Despite everything the council has done to drag it down, Walthamstow still has so much, stemming from its rich history and the talent, artistry and endeavours of people who live here now and love it.

Touchwood says...
6:38am Tue 13 Jan 09

What I fail to understand is that although I read, and hear, again and again that the residents are totally dissatisfied with this Council's performance record, they still seem to vote the same people into power at the local Elections! Surely when they see the sums these people have voted themselves they should realise that they are being blatantly fleeced and change their voting policy!!

Janet1 says...
10:56pm Tue 13 Jan 09

One of the few things this council does efficiently is to produce a fortnightly paper called wfm, that's delivered to every household in the borough. It's so packed with party propaganda that it's known locally as Pravda, after the Soviet paper.

Its fantasy view of life in wonderful Waltham Forest has to affect people who haven't done any research into reality -- especially if they don't buy other local papers or follow the real news online.

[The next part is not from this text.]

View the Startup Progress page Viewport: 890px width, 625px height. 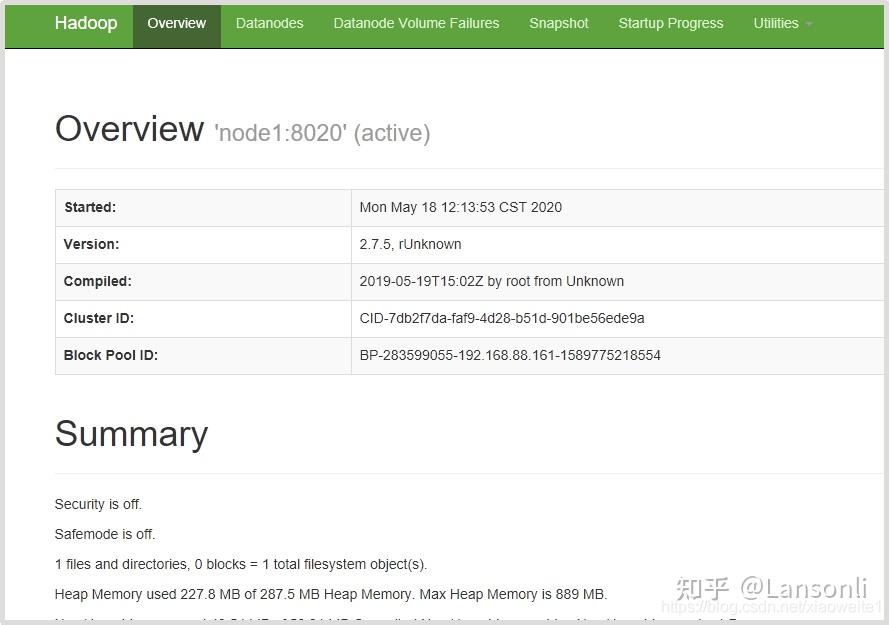pyautogui.click(x=671, y=23)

Pravda doesn't contain the sort of information you'd expect in a council newsletter, eg telling residents their local library is going to close. No-- users of St James Street Library were pushing their books through the letterbox for weeks after their library was closed down without warning. But there are plenty of photos of beaming councillors pretending to be useful.

And this party-political propaganda is all paid for out of our council tax!

sensibility says...
9:40pm Thu 15 Jan 09

Waltham Forest is extremely good at getting rid of its assets.

This man was an extremely hard worker and didnt deserve the treatment he got.

They have sold off our town halls
apart from Walthamstow Town Hall

They are selling off our heritage and what belongs to the people of waltham forest all the time but no one does anything about it

I am so please his work was recognised

Curmudgeonly says...
3:28pm Sat 17 Jan 09

To be honest, Janet, the council's loathesome jingoism and trumpet blowing is really no different from your own blog's particular brand of propaganda. It's all equally boring and self-serving.

Janet1 says...
12:01am Mon 19 Jan 09

That's an interesting outlook, Curmudgeonly. Waltham Forest council pours millions of pounds a year of taxpayers' money into all kinds of strange schemes that produce no results, plus its own lavish pay rises. Self-serving, certainly.

Campaigners trying to protect Walthamstow's suriving heritage use their own time and money. There's no individual benefit for any of us and I suspect we'd all much prefer to have the time off -- to catch up on sleep if nothing else. In what way is that self-serving?

As for propaganda, if you can find one sentence I've written that isn't true I'll be glad to correct it.